South Korea self-isolation app security flaws exposed user data

South Korea’s self-isolation app that monitors people in quarantine contained a serious security flaw that would allow hackers to access names and locations of users

  • South Korea’s quarantine app contained multiple serious security flaws 
  • It left personal data like name, real-time location, and phone number vulnerable
  • The flaw has reportedly been fixed and there are no known cases of it being exploited
  • The country’s self-isolation app was downloaded 162,000 times 

A government app used by South Korea to monitor at-home quarantines was found to contain a serious security flaw.

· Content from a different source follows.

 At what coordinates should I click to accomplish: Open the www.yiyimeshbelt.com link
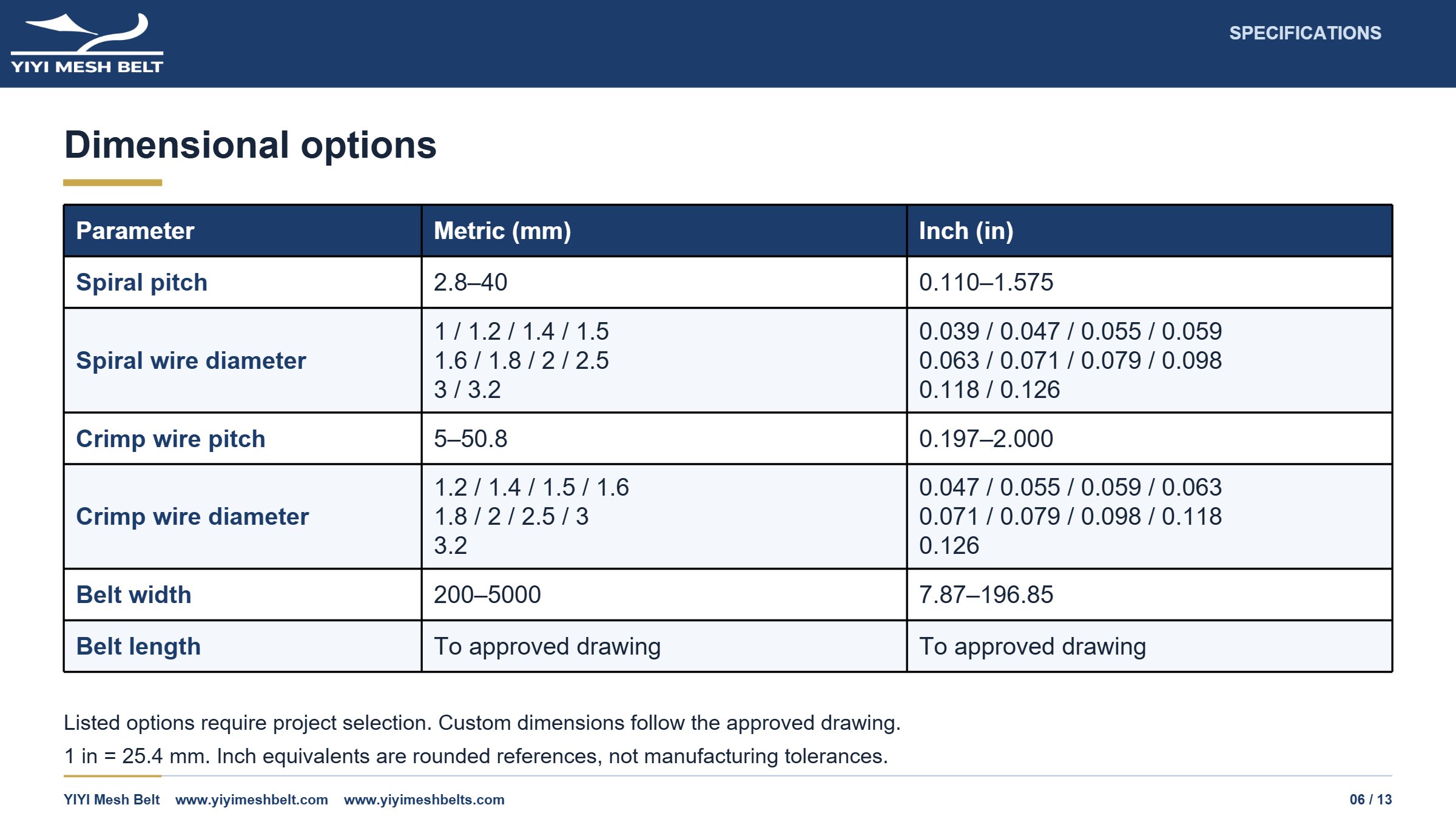(x=252, y=800)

According to a report from The New York Times, the self-isolation app, which was a major component of the country’s plan to drastically reduce the number of cases effectively and quickly, exposed users’ names, phone numbers, medical symptoms, and their real-time location data.

Software engineer, Frédéric Rechtenstein, who lives in Seoul, came across the flaws after using the app during his own isolation period.

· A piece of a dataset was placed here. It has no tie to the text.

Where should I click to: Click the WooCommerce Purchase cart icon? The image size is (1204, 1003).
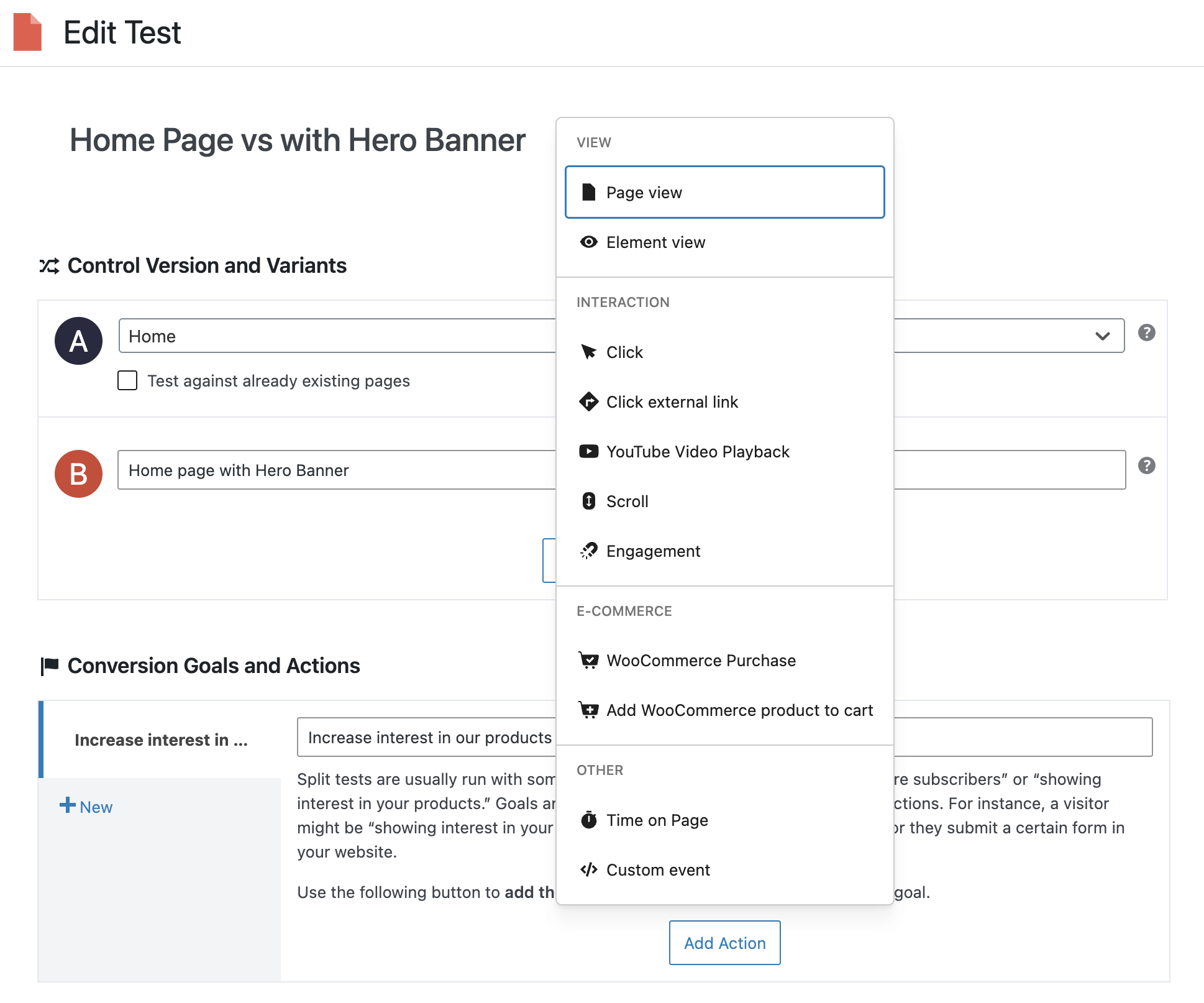pos(588,660)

South Korea’s home isolation app was found to contain two serious security flaws that exposed personal information of users like phone number, name, and medical symptoms (stock)

Rechtenstein found that the app was assigning users easily guessable ID numbers meaning that hackers could easily figure out a user’s credentials and use it to access their data. 

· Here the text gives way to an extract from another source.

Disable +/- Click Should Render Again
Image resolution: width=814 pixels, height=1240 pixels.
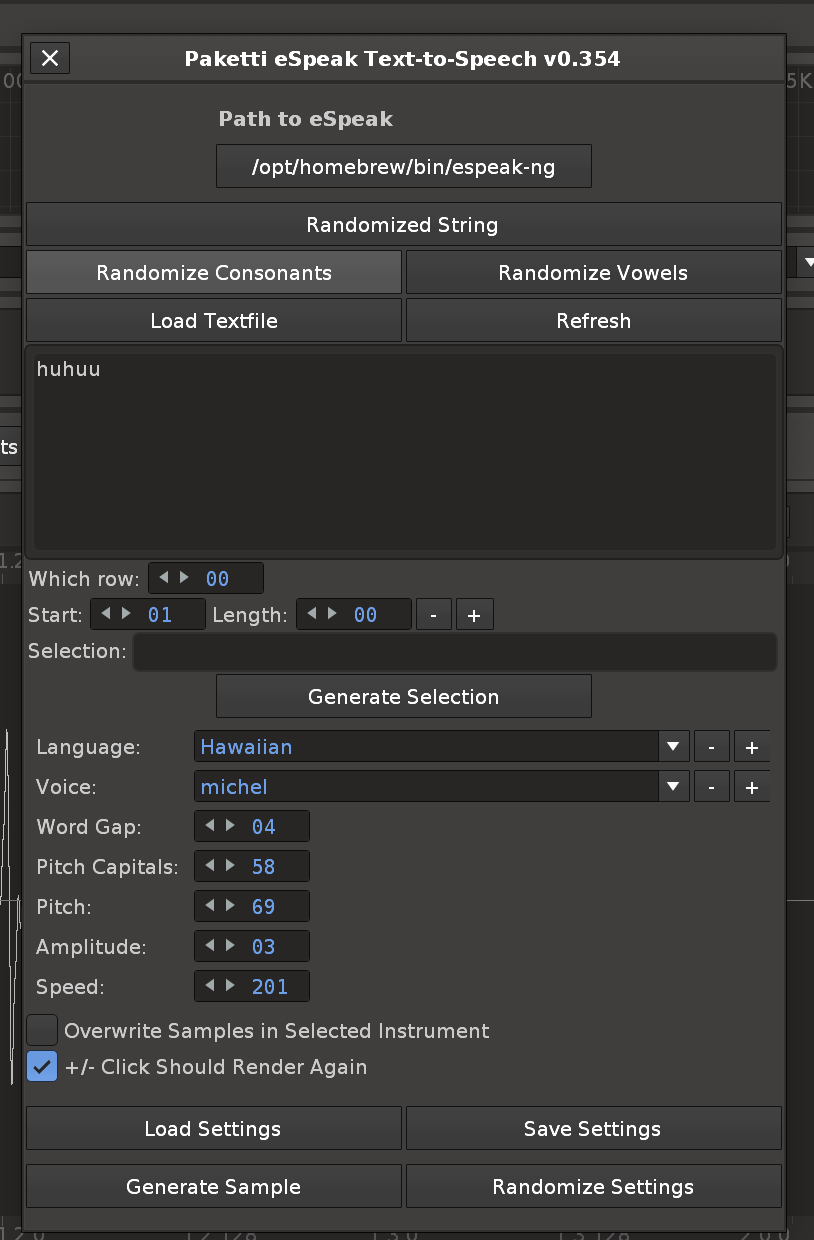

The app also used an insecure from of encryption that with a code written directly into the app. Additionally, that code followed a simple, easy-to-guess pattern which was ‘1234567890123456.’

With that access, hackers would have also been able to make it appear as though a user was breaking isolation rules by making unauthorized trips outside their homes. 

A new update has reportedly rectified the security flaws in the app, which has 162,000 downloads, and government officials have since apologized for the security lapse. 

A The oversight was a product of the speedy rollout according to government officials interviewed by The Times.

‘We were really in a hurry to make and deploy this app as quickly as possible to help slow down the spread of the virus,’ Jung Chan-hyun, an official at the Ministry of the Interior and Safety’s disaster response division told The Times. 

‘We could not afford a time-consuming security check on the app that would delay its deployment.’

There’s currently no evidence that the flaws were exploited according to The Times.